Nothing but the lines from the one showing "Given: Expand the venv folder chevron" through the final line of the data below belongs in the answer, duplicated exactly and without pictures.

........

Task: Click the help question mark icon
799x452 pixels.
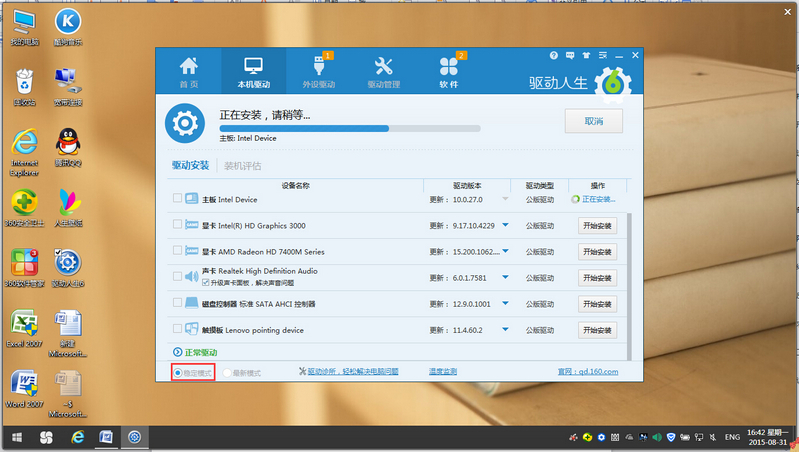Action: 554,55
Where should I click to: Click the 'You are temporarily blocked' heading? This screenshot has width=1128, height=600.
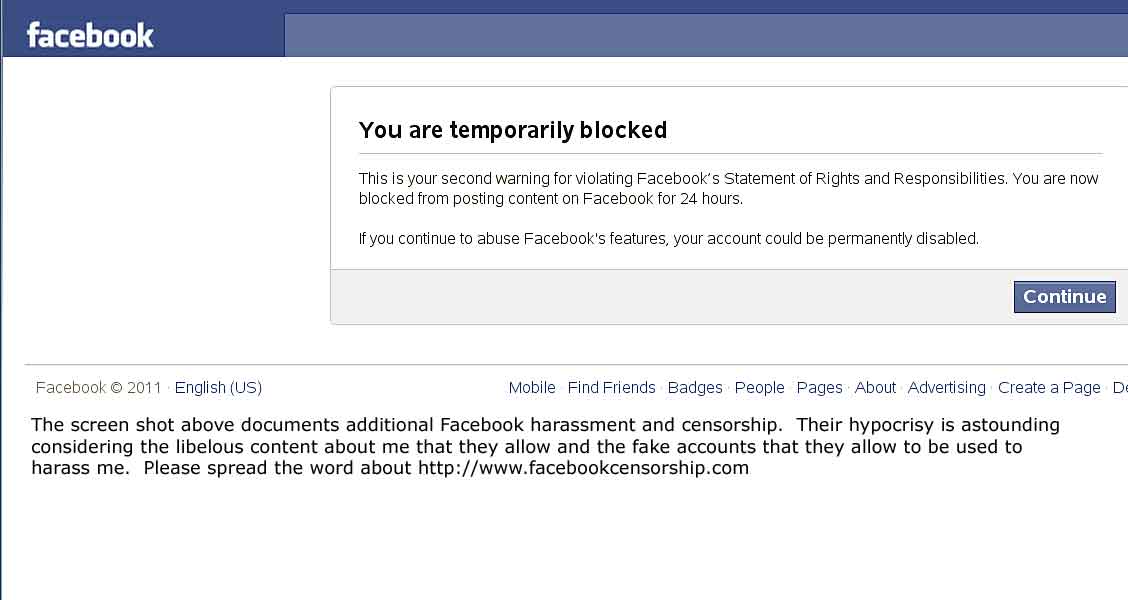pyautogui.click(x=513, y=130)
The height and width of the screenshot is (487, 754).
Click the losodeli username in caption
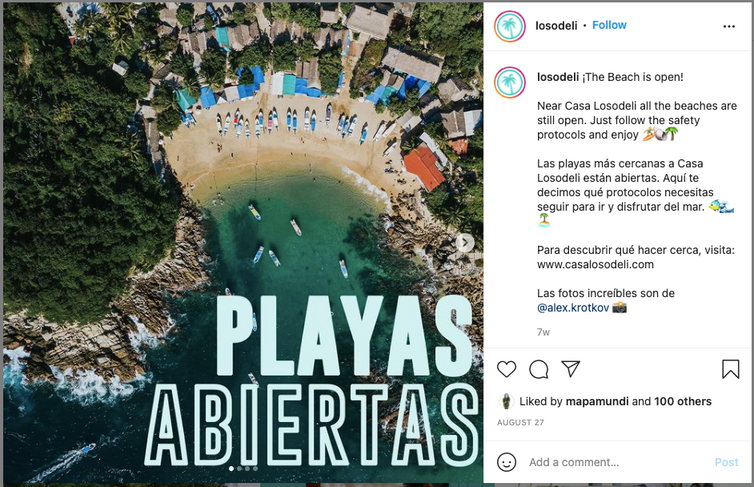click(558, 77)
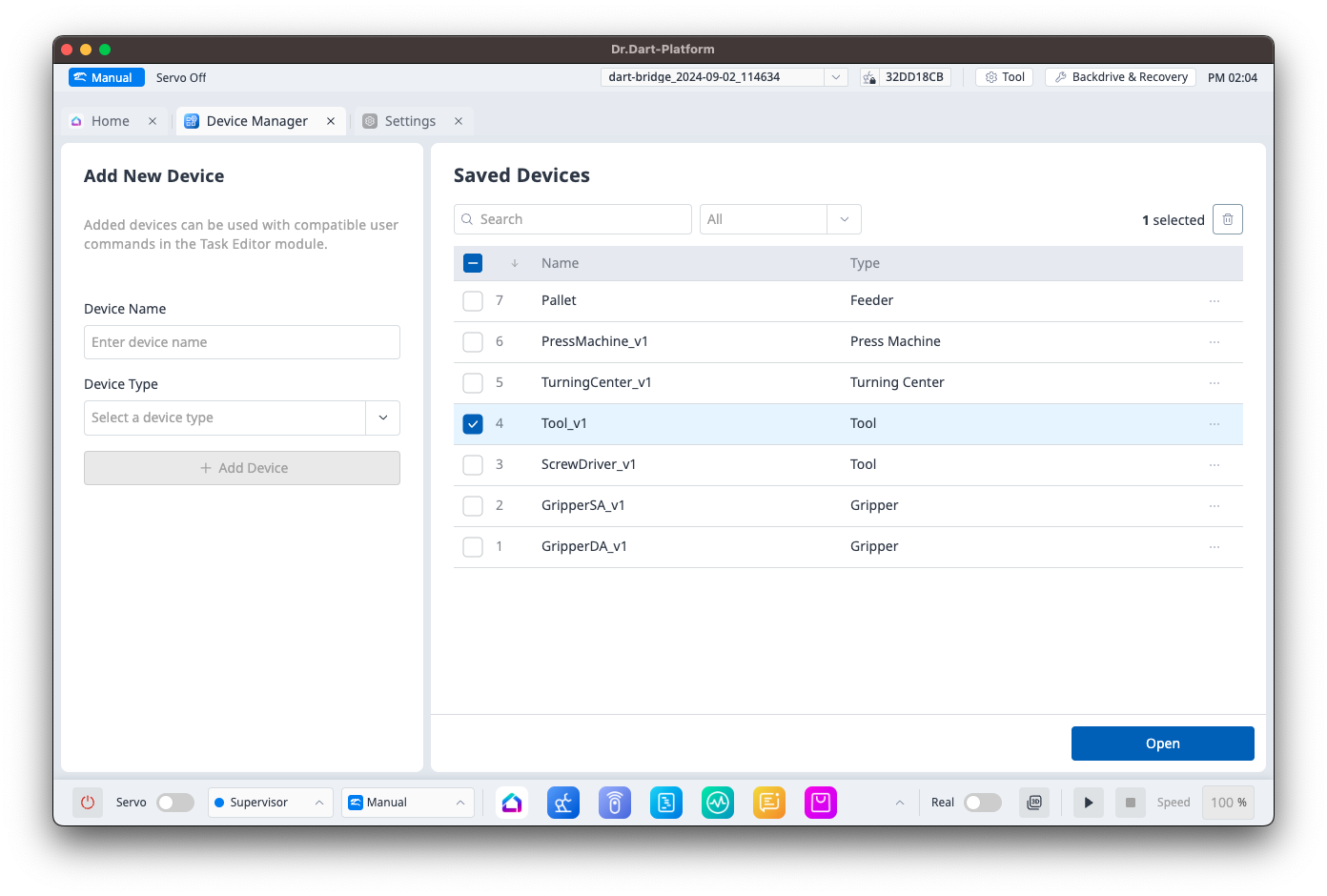Open the green activity monitor module icon
Screen dimensions: 1327x896
718,803
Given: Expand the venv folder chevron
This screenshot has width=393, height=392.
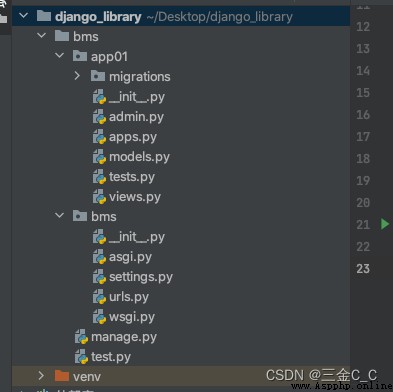Looking at the screenshot, I should pyautogui.click(x=41, y=376).
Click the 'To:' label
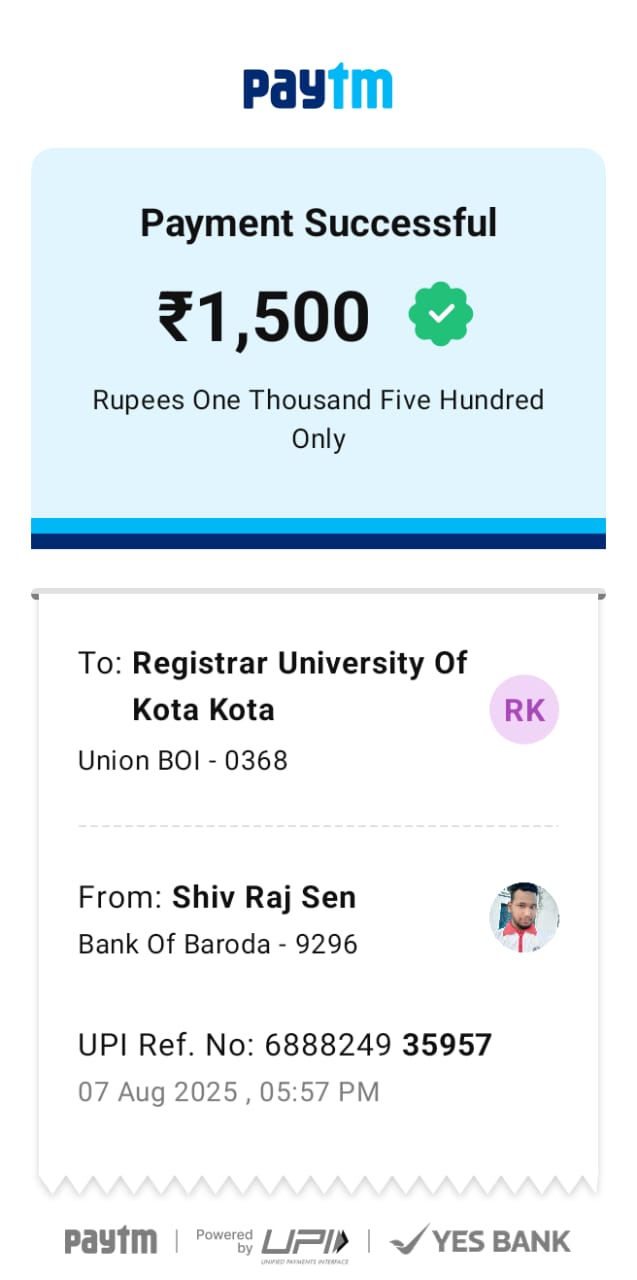 [100, 663]
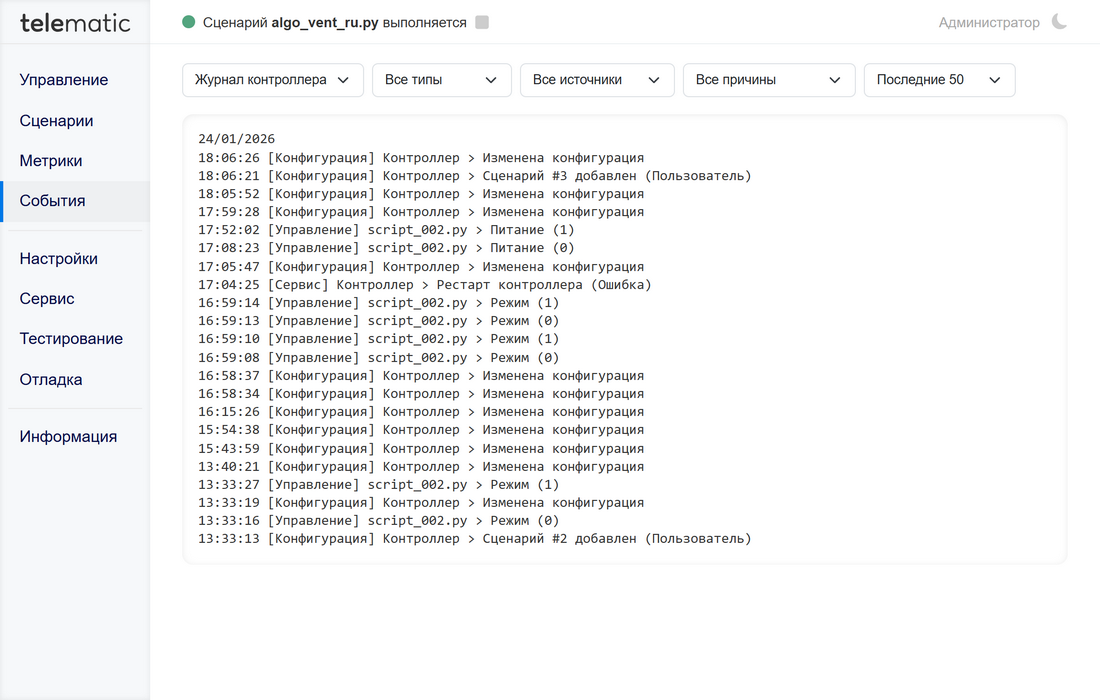Viewport: 1100px width, 700px height.
Task: Open Тестирование from the sidebar
Action: [x=71, y=339]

........

__Task response__
Given: Expand the venv folder chevron
This screenshot has width=393, height=392.
Looking at the screenshot, I should pyautogui.click(x=41, y=376).
Click the 'To:' label
 [100, 663]
Viewport: 1100px width, 700px height.
Task: Open Тестирование from the sidebar
Action: [x=71, y=339]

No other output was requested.